>>>>

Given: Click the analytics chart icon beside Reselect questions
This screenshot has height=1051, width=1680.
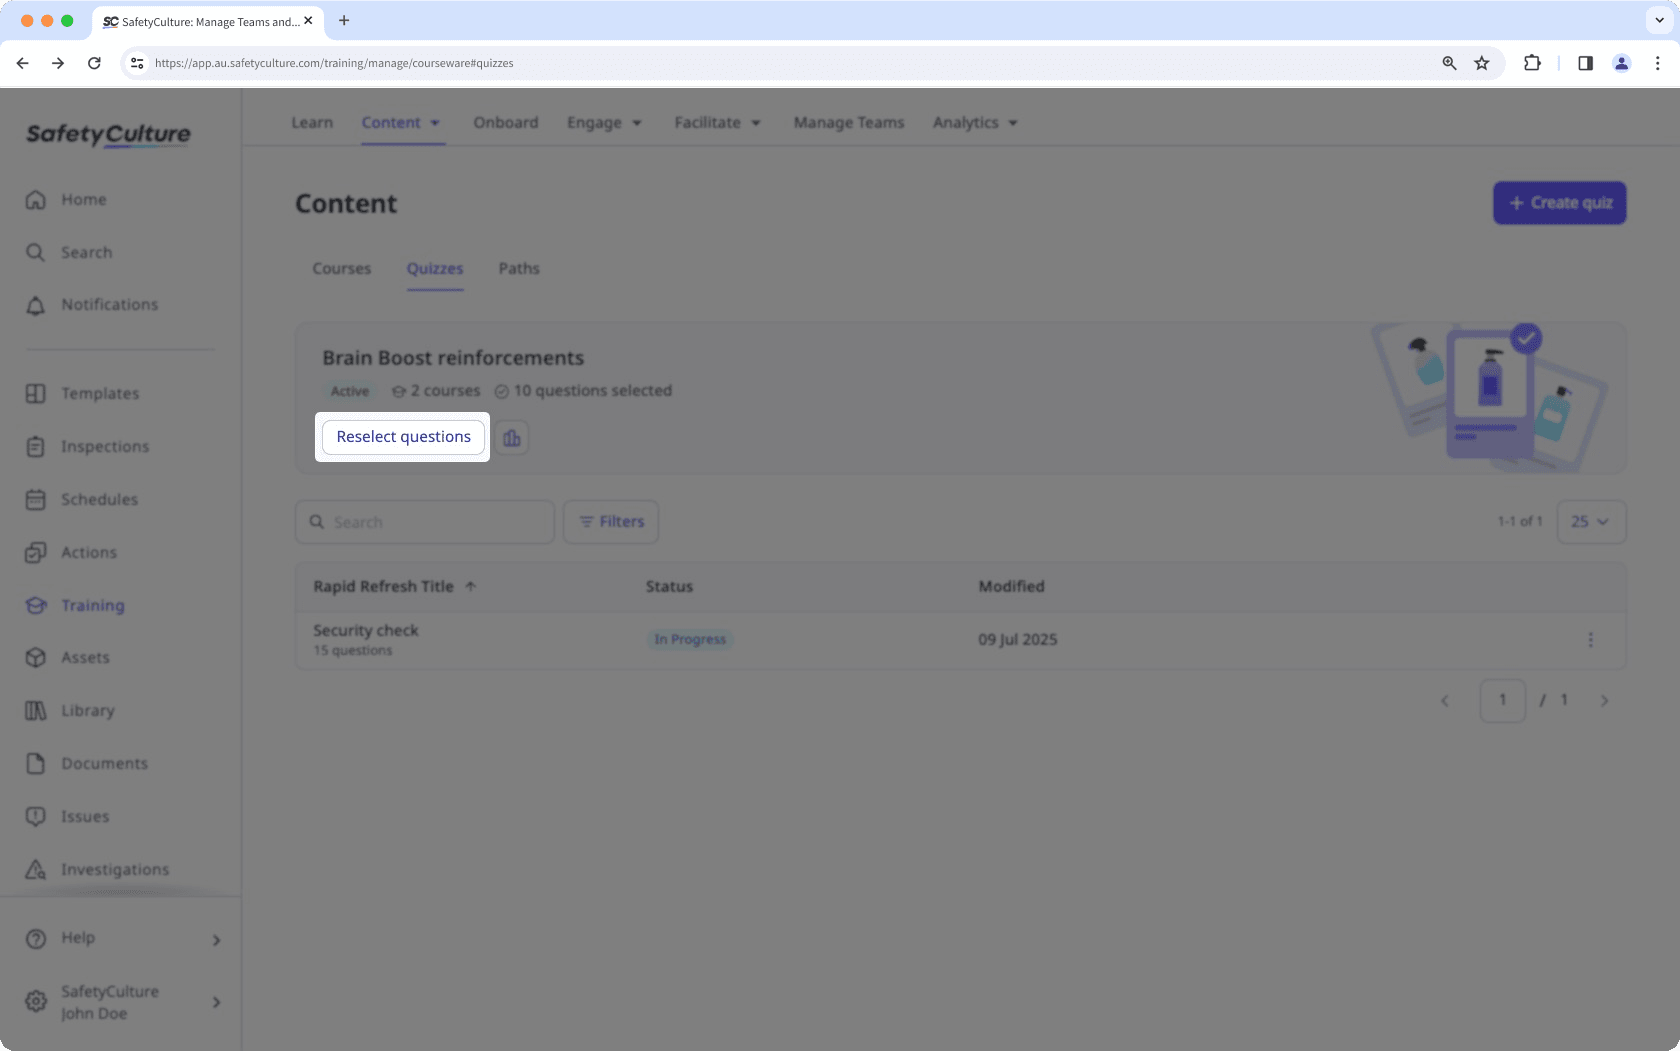Looking at the screenshot, I should (512, 438).
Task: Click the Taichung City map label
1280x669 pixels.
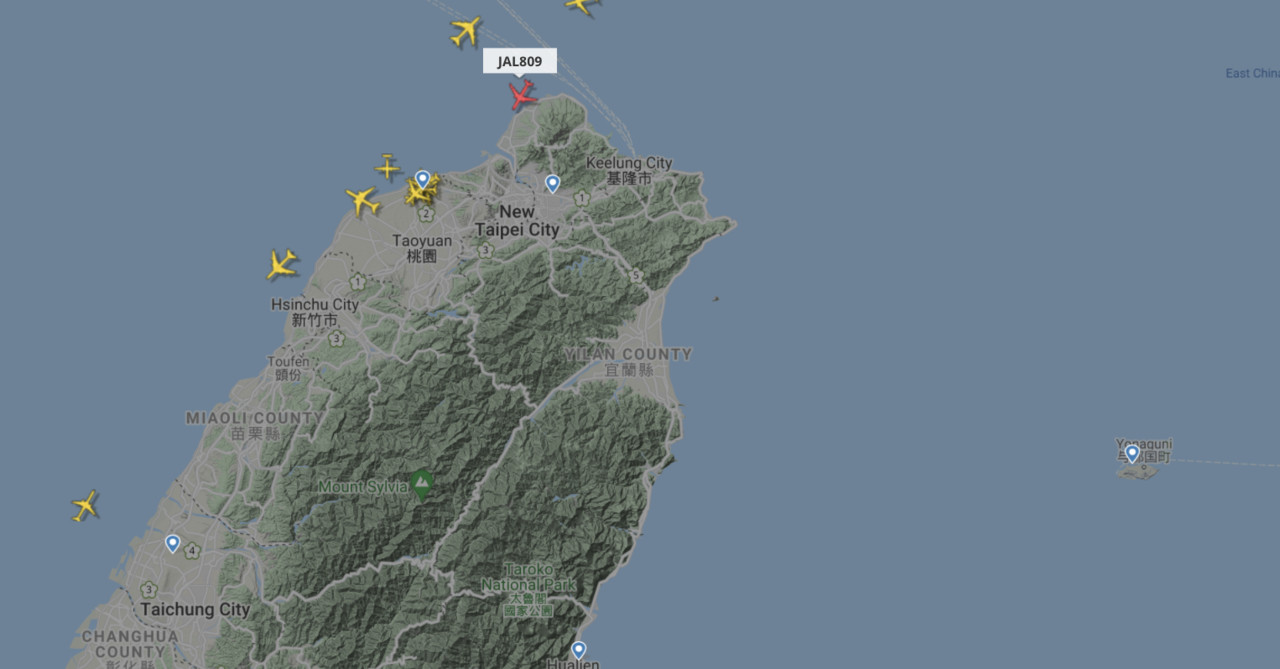Action: (x=195, y=609)
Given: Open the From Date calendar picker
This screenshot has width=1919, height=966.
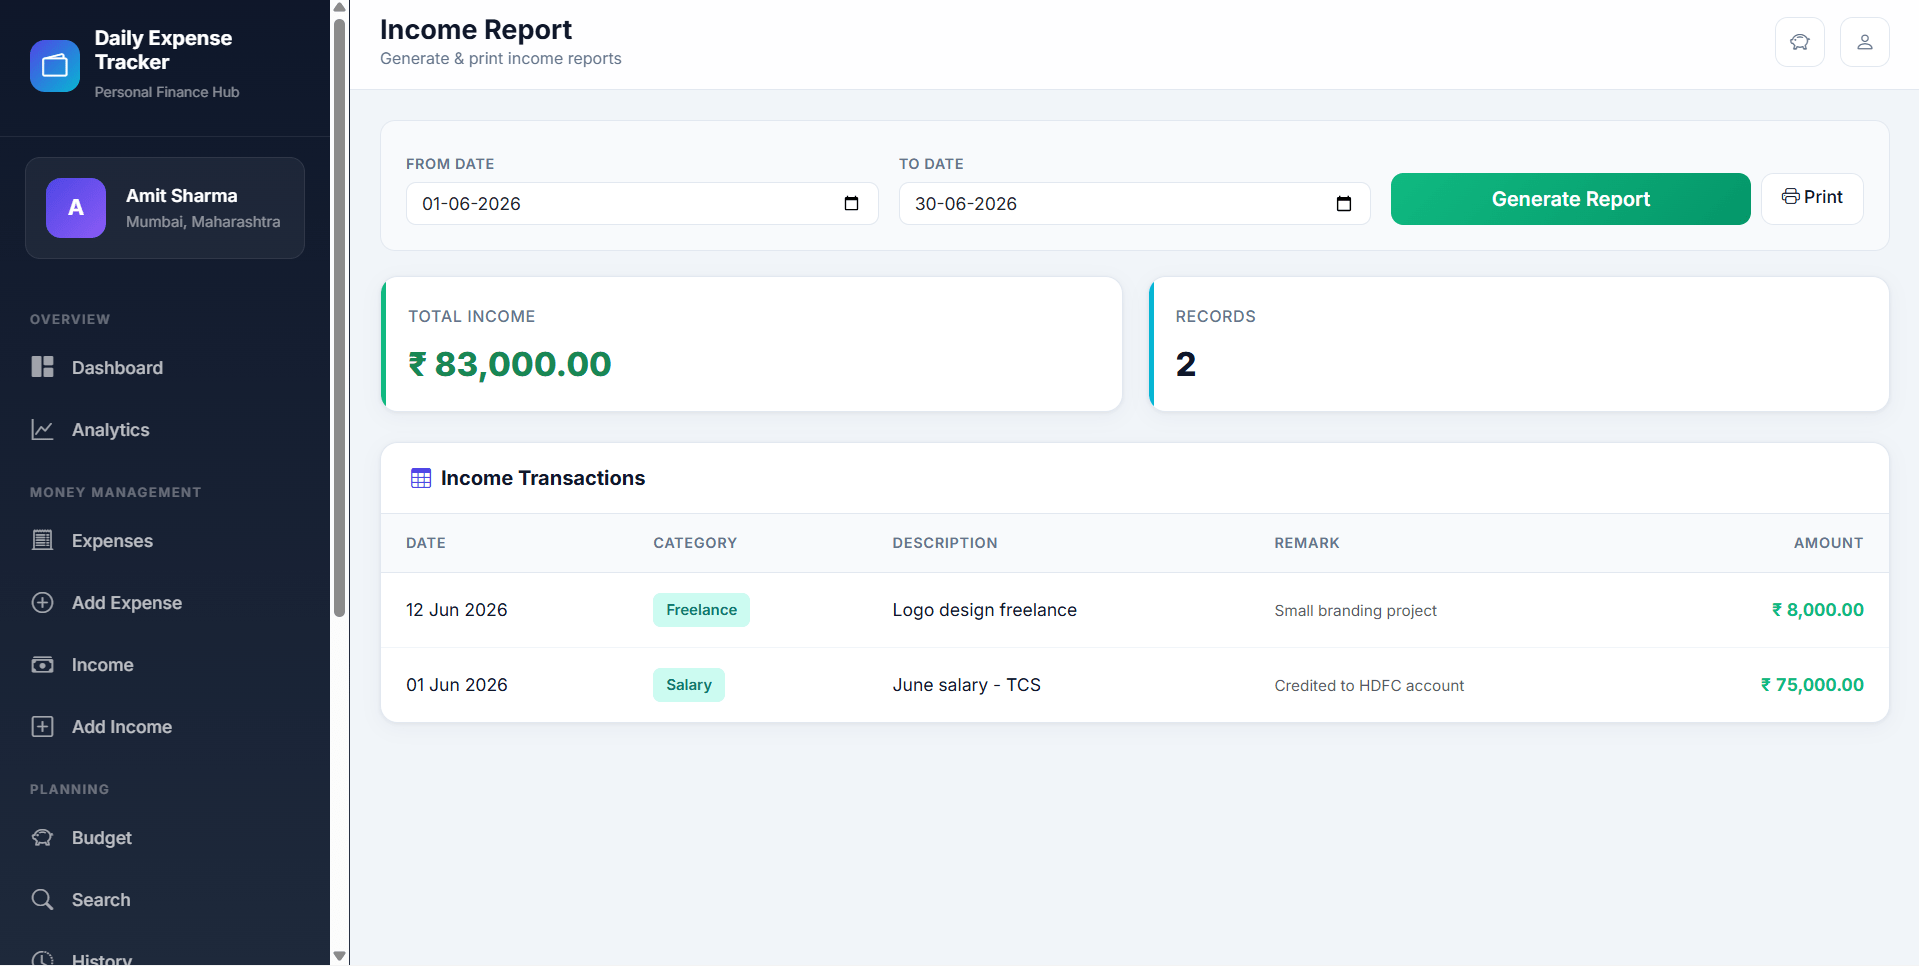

<<<<

None of the pictures should appear; the rest of the entries must be reproduced exactly.

THE COMPLETED TASK:
Given: Click the analytics chart icon beside Reselect questions
This screenshot has height=1051, width=1680.
Looking at the screenshot, I should (512, 438).
Task: Click the Taichung City map label
1280x669 pixels.
Action: (x=195, y=609)
Given: Open the From Date calendar picker
This screenshot has width=1919, height=966.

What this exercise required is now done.